CALL FOR PROPOSALS:

ORGANIZERS

  • Harvey Thorleifson, Chair
    Minnesota Geological Survey
  • Carrie Jennings, Vice Chair
    Minnesota Geological Survey
  • David Bush, Technical Program Chair
    University of West Georgia
  • Jim Miller, Field Trip Chair
    University of Minnesota Duluth
  • Curtis M. Hudak, Sponsorship Chair
    Foth Infrastructure & Environment, LLC

 

Paper No. 3
Presentation Time: 9:30 AM

A RECORD OF MINNESOTA SETTLEMENT HISTORY FROM RIVER LAKE


HART, Karoline H., Geology, Macalester College, 1600 Grand Ave, St. Paul, MN 55105 and BRADTMILLER, Louisa, Environmental Studies Department, Macalester College, 1600 Grand Avenue, Saint Paul, MN 55105, khart1@macalester.edu

The backwater River Lake in Dakota County, Minnesota shares a hydrological connection with the Mississippi river. River Lake is part of the Katherine Ordway Natural History Study Area, a research and environmental education site owned by Macalester College and located downstream from the Minneapolis – St Paul metropolitan area. This urban lake holds the potential to record changes in agricultural and industrial development, as well as evidence of waterway modification. Students in an intermediate-level Geology course at Macalester College collected sediment cores from River Lake in January 2011 with the help of LacCore staff. Students sampled the cores and performed a variety of analyses over the course of the semester as a class research project.

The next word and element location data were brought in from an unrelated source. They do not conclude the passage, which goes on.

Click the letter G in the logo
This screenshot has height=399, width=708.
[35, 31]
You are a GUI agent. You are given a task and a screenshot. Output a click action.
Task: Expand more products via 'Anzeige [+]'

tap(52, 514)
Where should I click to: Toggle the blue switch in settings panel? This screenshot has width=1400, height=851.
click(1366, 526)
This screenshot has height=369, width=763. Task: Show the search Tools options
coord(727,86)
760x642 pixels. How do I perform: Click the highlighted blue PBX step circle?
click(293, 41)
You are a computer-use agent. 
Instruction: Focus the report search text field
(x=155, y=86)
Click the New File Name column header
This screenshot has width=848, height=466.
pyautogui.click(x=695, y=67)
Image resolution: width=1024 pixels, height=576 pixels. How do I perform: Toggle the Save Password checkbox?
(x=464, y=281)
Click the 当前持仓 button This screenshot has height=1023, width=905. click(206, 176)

Loss on ignition analysis and magnetic susceptibility analysis were performed at high resolution on a 4.27 meter long core from River Lake. Evaluation of sediment size and composition and comparison to an existing core chronology from nearby Lake Pepin suggest that the core captures the major period of residential and agricultural development in the region, extending to pre-1830. Results were compared with historical records of industrial, agricultural, and waterway development of the northern Mississippi River. Seven sections of similar core composition and nine sections of similar magnetic susceptibility were defined and placed on a preliminary age model in an attempt to isolate records of specific historical events and anthropogenic developments.